**What you have to do:** Reproduce the lines starting at the one containing "Task: Open the Scale menu" and ending at the one containing "Action: click(420, 36)", with both of those lines included. Omit the pictures from your answer.

**Records to use:**

** start **

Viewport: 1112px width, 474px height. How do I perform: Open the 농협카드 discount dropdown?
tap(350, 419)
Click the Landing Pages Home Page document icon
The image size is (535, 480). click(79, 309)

** end **
** start **

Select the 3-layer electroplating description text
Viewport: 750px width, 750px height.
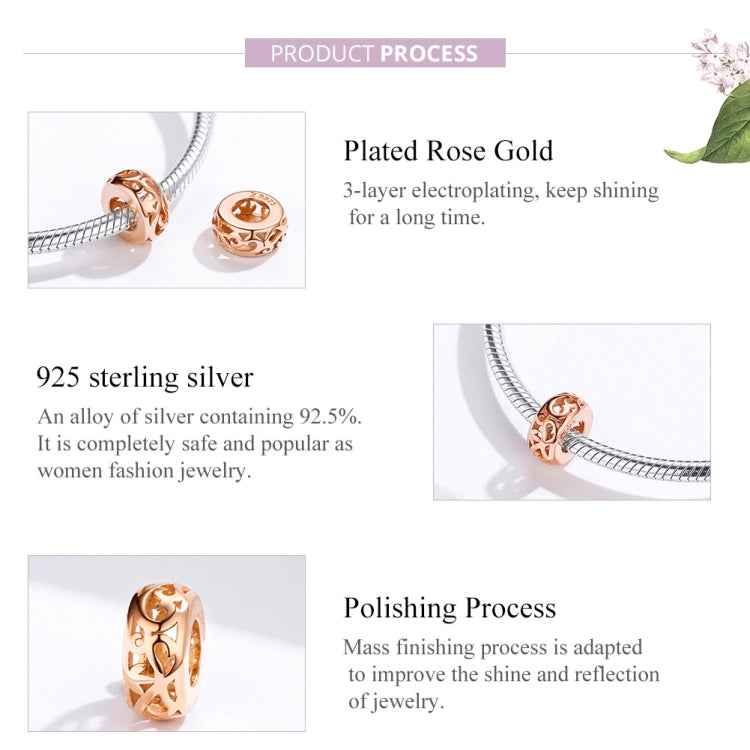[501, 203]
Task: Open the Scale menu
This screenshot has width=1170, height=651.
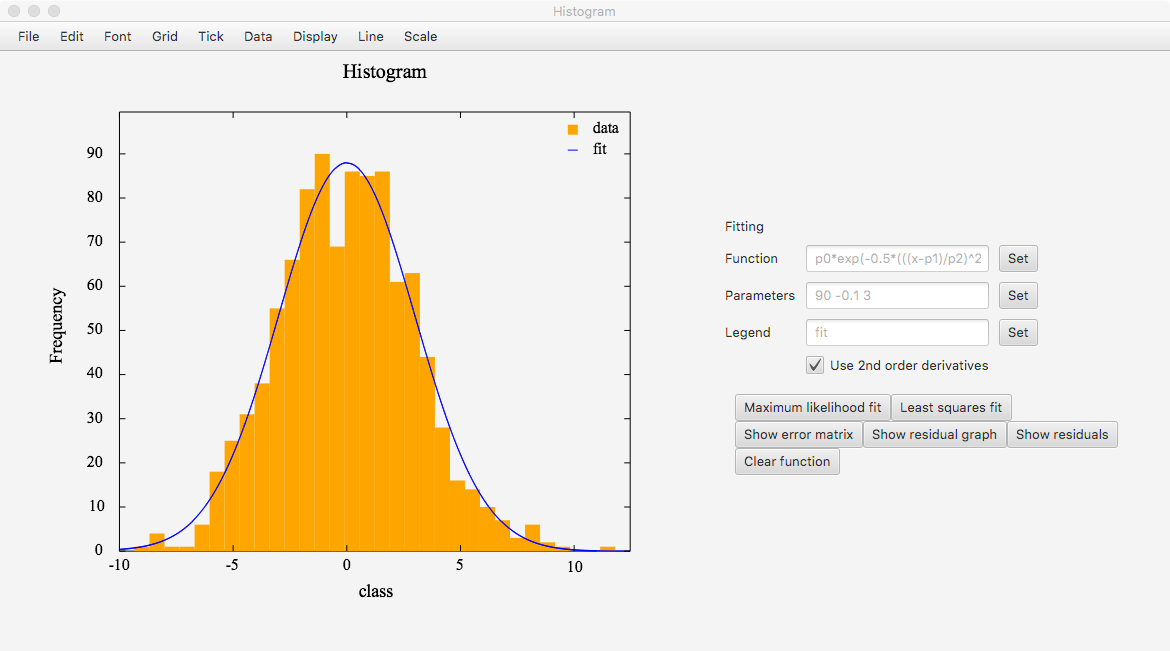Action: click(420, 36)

** end **

**Response:**
Task: Open the Scale menu
This screenshot has width=1170, height=651.
Action: click(420, 36)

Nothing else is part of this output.